Rather than try to optimise it, I thought I'd disable it altogether and see what effect it had on the performance. I was surprised, and a little disappointed, that it seemed to have very little in fact. Well, perhaps not completely insignificant at 4% in the 'busy' room, taking the frame rate from 8-9fps (see screenshot below) to a solid 9fps.
The infamous 'busy' screen, with fps counter |
And because I now had a metric, I disabled the Z-ordering again. I clearly underestimated the effect last time, because the performance jumped to 13fps, and a reduction in the corresponding routine (calc_display_order_and_render) from 25% all the way down to 2%.
I was now a little bummed that disabling masking and Z-order completely still resulted in 13fps, a few frames short of my target 15fps. Curious as to how this compared to the original, I fired up the ZX Spectrum and Coco3 emulators side-by-side and entered the 'busy' room on each.
To my surprise, the Coco3 (with no masking or Z-order) was significantly faster. So I re-enabled Z-order. It was still faster. So I re-enabled masking - back to the complete code - and it was still faster at 8-9fps!!! For this screen at least, I had been trying to optimise something that was already too fast!

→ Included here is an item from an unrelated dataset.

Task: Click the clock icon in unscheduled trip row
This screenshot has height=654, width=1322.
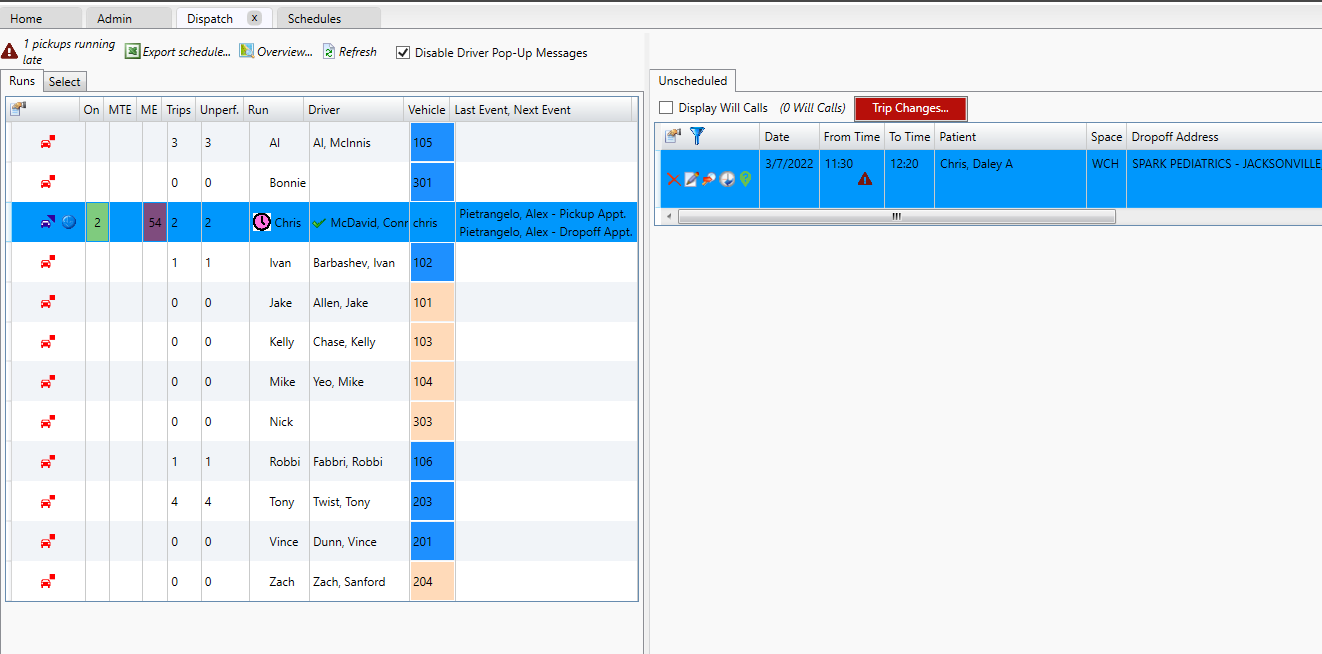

So where does that leave the project? What I need to do now is visit a significant number of screens and compare them, side-by-side, with the ZX Spectrum original. If the Coco3 is running faster in every case, then my work here is done! In fact, I'll need to (re-enable and) tweak the throttling function so that the screens are all roughly the same speed.
EDIT: I think I'm going to back-port my fps ISR from the Coco3 to the ZX Spectrum!
Then there's the matter of beefing up the Z80 R register emulation, fixing a graphical glitch that is simply a result of not being able to emulate the Spectrum's attribute bytes, and we're done!
Livin' high and wide, one might even say!